South East Water, Sutton and East Surrey Water, Veolia Water Central and Veolia Water Southeast imposed the restrictions on water use in April.

They followed two dry winters but end after "abnormally heavy rainfall".

Meanwhile, the Festival of British Eventing in Gloucestershire has been cancelled because of the weather.

And farmers have warned that the supply of home grown fruit and vegetables could be severely hampered by the ongoing wet weather.

Surface water in some parts of the UK has prevented producers from gathering crops, such as peas, and that tonnes are being left to rot in the fields.

Water officials said they had expected the bans to remain throughout the summer.

Anglian Water, Southern Water and Thames Water lifted their bans in June.

The announcement comes after a weekend in which a number of communities across Britain were hit by flooding following torrential downpours, and forecasters warn there is more rain on the way.

'Use wisely'

The four water companies said ground water supplies, which they were heavily dependent on, had recovered enough for the bans to be lifted.

Start Quote

The recharge in the aquifers brought about by the abnormally heavy spring rainfall is most welcome”

End Quote Mike Hegarty Sutton and East Surrey Water

Between them they cover all or part of a number of counties in the south and south-east of England, including Kent, Sussex, Surrey, Hampshire, Berkshire, Bedfordshire, Buckinghamshire and Hertfordshire.

Double the normal average amount of rain for June fell last month, and April was the wettest since records began more than a century ago.

In a joint statement, the four firms said: "The companies would all like to thank their customers for complying with the restrictions and supporting their plea to use water wisely.

"This has kept demand for water well below levels normally experienced at this time of year.

"Significant - or indeed any - recharge of underground resources at this time of year is most unusual but it follows the abnormally heavy rainfall experienced since spring which has finally brought to an end the severe drought after two dry winters."

Mike Hegarty, operations director for Sutton and East Surrey Water, said the hosepipe ban had been expected to be in place throughout the summer.

"The recharge in the aquifers brought about by the abnormally heavy spring rainfall is most welcome," he said.

"Normally winter rainfall recharges the aquifers.
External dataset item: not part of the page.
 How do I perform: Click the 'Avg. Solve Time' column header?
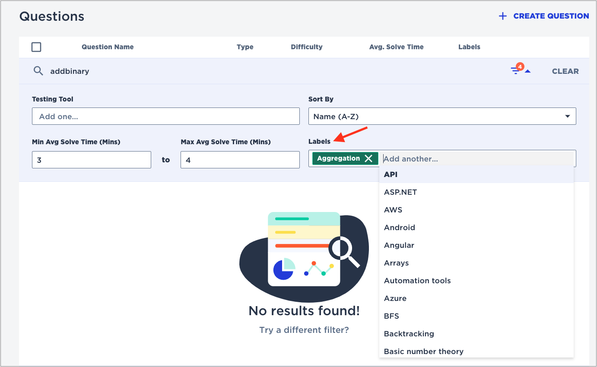coord(396,47)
The recharge is unprecedented and is the highest increase in water levels ever recorded in our area at this time of year."
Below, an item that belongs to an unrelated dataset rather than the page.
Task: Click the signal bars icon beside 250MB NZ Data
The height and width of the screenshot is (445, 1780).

However, Mike Pocock, water resources manager at Veolia Water Central, struck a note of caution and urged customers to continue to use water wisely.

'Summer on hold'

"While most welcome, this recovery in the aquifers does not remove the underlying problems caused by the drought and we are continuing to plan for the possibility of a third dry winter," he said.

The development followed deluges that prompted weather and flood warnings over many parts of Britain at the weekend.

Heavy rain brought flash flooding to areas of West Yorkshire for the third time in just over two weeks on Monday.

Parts of the Calder Valley, including Hebden Bridge, saw a month's worth of rain fall in three hours.

The Environment Agency said 80% of river flows were now above normal or higher, with reservoirs showing a good recovery and just 11 groundwater sites below normal water levels - and two "exceptionally low".

A spokeswoman said: "The threat of drought this summer is now no longer on the cards, but if we have another - a third - dry winter, we're going to need to look at whether drought is possible for next summer."

Polly Chancellor, Environment Agency national drought co-ordinator, said: "We remain vigilant as another dry winter could see a return to low water levels next year.

"We are working with water companies and others to put plans in place to reduce the impacts on people and the environment should this happen."

There are no longer any weather warnings in place but there are still a number of flood warnings and flood alerts in place in England and in Scotland.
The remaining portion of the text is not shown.